La misma Jazmín, después de escucharle con la mayor claridad del planeta, le dijo que estaba bebido y deliraba de la mentira. Solarte le reiteró de primera mano que era cierto, e incluso le retó a que oliera la fragante emanación de sus vestiduras, porque retenía la pestilencia contrastada del sudor y el perfume barato. Jazmín, haciendo oídos sordos a tales aseveraciones, solo le imploró que se fuera a dormir, pues su modo de esperarlo le había agotado severamente.

Sin embargo, a la hora del descanso, ella oró en secreto a lo alto de los cielos para que le pasara la desazón y congoja de escuchar aquello tan nauseabundo. Era mentira, era una verdadera mentira que pensaba con insistencia. Jazmín había tomado por costumbre hacer apología en Solarte para recibir el favor de Dios, y con eso no se estaba dando cuenta, de que había llegado al punto de confiar más en él, que en el propio Creador.

(...)

Al día siguiente, Solarte, todavía acostado, adiestró sus pensamientos a la coherencia de buscar una situación que le generara la tranquilidad que estaba esperando, pues cada vez decrecía en la sintonía de considerarse un buen hombre.

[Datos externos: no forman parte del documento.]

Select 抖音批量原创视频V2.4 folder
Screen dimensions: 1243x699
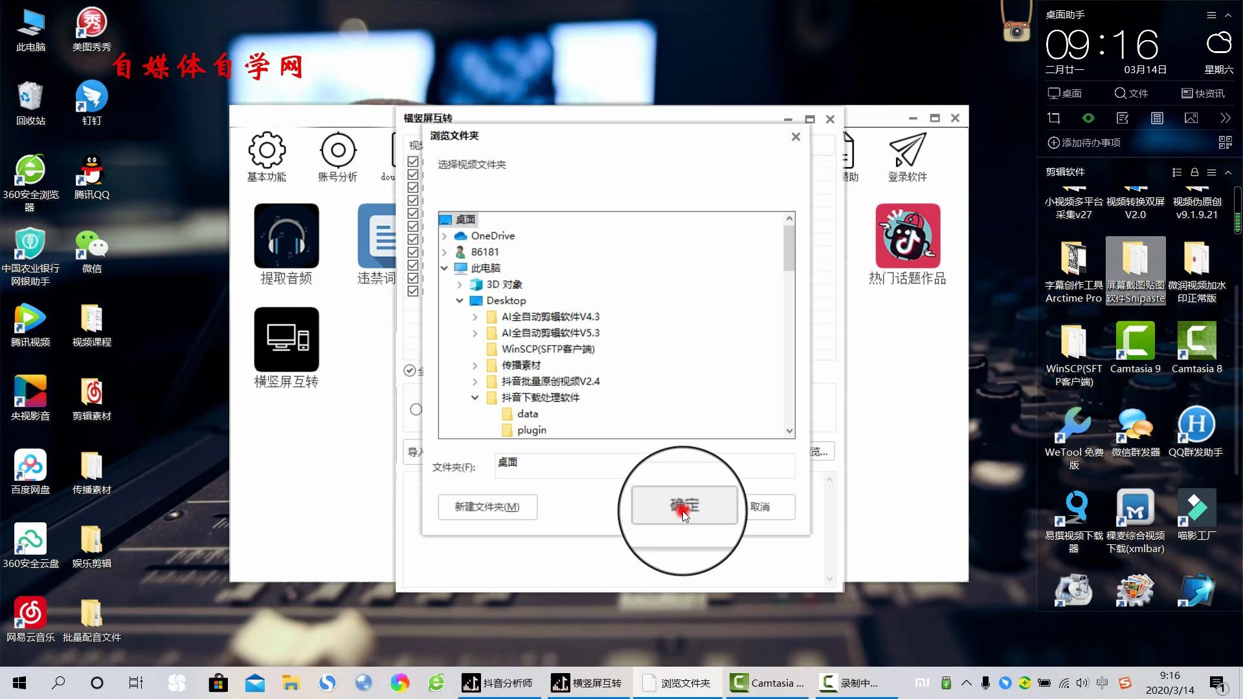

También vio que Jazmín no estaba del otro lado de la cama, y pensó así que se había ido, pues no merecía ser visto ni un minuto más como alguien que fue amado con toda la tónica del corazón.

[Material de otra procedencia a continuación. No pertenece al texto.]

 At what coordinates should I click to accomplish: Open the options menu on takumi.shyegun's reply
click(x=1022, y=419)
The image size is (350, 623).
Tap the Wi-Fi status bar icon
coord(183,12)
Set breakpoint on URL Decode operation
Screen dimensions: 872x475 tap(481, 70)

Pero contra todo pronóstico, Jazmín se le apareció al cuarto con un desayuno inolvidable puesto en una bandeja. Solarte consintió esa acción con pesadumbre, pues era el comienzo de un martirio impalpable que lo azotaba en el alma al ser un perfecto infeliz. Al instante, Jazmín dejó de lado el alimento y se apoyó en la cama, mirando a Solarte con la ternura de la compasión.

—Siempre te acompañaré, siempre estaré ahí —le dijo en reposo. Arrimó una mano y le sobó la mejilla con la yema de los dedos, después se elevó para retirarse.

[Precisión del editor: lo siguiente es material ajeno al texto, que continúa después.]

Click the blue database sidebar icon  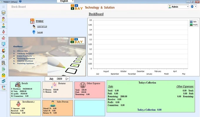pyautogui.click(x=4, y=81)
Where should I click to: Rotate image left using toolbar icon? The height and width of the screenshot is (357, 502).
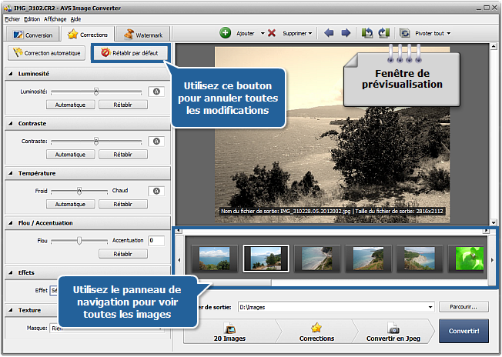click(367, 33)
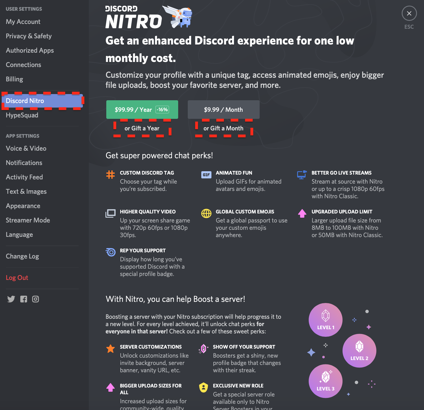Click the pink arrow Upgraded Upload Limit icon
The height and width of the screenshot is (410, 424).
click(x=302, y=213)
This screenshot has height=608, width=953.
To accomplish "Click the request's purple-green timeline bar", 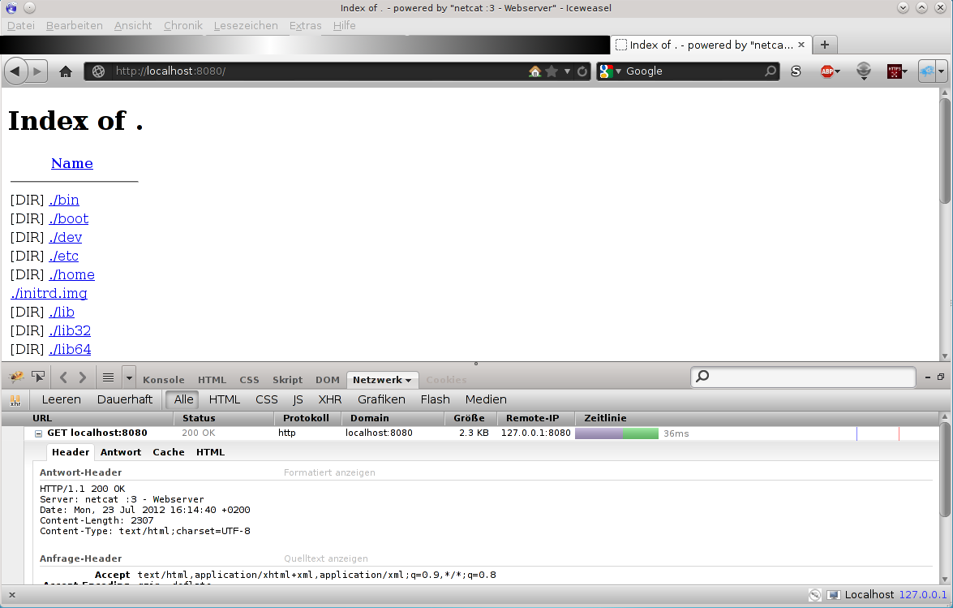I will click(617, 433).
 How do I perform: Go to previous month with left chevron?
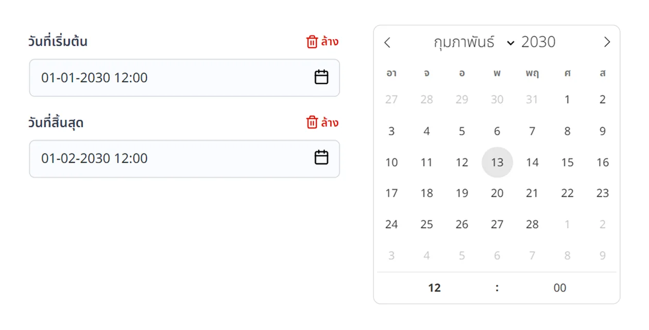point(388,42)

Solarte guardó el silencio y atesoró su energía de forma escrupulosa, ya que no pretendía prolongar su tormento. Pero de igual forma sabía que no podía boicotearse para siempre, en el fondo, apenas era consciente de que los aspectos positivos de su vida estaban derritiéndose como un helado sin refrigeración.

Y con la incertidumbre de su porvenir grabada en la frente, Solarte brincó la talanquera del hogar para salir a darse un importante respiro. Debía ponerse en orden, configurarse con la presteza de estar ecuánime y sensato. En ese momento, recordó que era tiempo de visitar el bufete y determinar cómo le estaba yendo a Alexis.

El día estaba con un calor sólido, sin contemplaciones, el viento frisaba los suelos y la muchedumbre estaba taciturna, o al menos eso percibía Solarte, pues creía que el mundo estaba hecho solamente para los que sabían cómo vivirlo a pesar de sus desgracias.

Luego de variados minutos, Solarte se presentó de sorpresa con el destino tratado y quedó atónito al instante, enmudecido ante el sobresalto de verse arruinado definitivamente. El bufete, que antes fue un ente oficial de gran envergadura, ahora era un establecimiento huérfano, corroído por una espantosa definición de olvido, y entregado a la venta por un inmueble de ventas de segunda mano.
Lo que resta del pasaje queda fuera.